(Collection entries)
▶
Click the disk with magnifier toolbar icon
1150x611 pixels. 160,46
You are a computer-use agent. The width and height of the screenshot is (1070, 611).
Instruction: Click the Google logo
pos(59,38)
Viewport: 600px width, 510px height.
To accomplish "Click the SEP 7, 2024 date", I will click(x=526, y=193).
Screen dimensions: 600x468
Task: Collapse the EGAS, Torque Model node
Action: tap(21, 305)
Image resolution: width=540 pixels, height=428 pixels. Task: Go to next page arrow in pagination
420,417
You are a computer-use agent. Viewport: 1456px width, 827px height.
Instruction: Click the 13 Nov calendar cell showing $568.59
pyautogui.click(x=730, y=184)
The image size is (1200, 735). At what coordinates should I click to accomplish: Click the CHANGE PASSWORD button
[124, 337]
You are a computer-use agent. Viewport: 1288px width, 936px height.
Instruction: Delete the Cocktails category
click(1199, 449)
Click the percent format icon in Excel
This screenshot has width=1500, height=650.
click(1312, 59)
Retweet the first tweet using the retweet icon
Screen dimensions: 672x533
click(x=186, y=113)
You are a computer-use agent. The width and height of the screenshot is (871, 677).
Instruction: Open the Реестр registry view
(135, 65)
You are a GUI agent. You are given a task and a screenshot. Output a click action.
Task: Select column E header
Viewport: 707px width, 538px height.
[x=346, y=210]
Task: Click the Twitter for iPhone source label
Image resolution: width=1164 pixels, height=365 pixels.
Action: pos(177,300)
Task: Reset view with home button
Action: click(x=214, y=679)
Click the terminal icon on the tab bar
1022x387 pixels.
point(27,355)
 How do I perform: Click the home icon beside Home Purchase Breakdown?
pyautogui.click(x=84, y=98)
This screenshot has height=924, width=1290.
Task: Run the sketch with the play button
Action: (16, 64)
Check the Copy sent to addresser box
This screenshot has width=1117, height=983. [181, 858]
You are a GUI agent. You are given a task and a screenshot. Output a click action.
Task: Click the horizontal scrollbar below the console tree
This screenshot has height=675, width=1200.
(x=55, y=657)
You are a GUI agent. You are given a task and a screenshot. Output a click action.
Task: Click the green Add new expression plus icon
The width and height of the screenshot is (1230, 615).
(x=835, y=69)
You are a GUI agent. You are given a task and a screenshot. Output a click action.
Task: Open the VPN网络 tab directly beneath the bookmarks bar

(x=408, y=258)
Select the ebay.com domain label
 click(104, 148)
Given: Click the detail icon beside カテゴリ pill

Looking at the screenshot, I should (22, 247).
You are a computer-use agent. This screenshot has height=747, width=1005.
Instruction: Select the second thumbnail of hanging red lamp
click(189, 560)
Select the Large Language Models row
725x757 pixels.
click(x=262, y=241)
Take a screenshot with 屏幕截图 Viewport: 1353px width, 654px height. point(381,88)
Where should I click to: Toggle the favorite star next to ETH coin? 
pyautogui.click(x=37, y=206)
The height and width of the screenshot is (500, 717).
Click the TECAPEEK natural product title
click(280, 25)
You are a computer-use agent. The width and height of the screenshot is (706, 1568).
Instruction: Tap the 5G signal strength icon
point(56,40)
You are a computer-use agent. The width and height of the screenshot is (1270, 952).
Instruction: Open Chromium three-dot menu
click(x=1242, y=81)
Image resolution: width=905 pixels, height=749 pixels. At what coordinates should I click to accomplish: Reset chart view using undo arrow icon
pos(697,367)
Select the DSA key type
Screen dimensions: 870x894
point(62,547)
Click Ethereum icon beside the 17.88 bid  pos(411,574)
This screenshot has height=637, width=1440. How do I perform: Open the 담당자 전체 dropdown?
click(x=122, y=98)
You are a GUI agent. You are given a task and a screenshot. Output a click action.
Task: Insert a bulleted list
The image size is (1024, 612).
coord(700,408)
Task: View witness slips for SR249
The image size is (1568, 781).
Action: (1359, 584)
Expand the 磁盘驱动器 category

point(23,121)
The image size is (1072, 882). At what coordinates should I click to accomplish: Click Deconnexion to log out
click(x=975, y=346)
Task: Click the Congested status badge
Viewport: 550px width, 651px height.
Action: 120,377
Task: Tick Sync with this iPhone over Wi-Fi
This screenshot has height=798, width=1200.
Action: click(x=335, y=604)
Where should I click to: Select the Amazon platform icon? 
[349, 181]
◀
__Work instructions__: If the string "iPhone" appears in a line of the entries, report the line.

__Task answer__:
Task: Click the Twitter for iPhone source label
Task: Tick Sync with this iPhone over Wi-Fi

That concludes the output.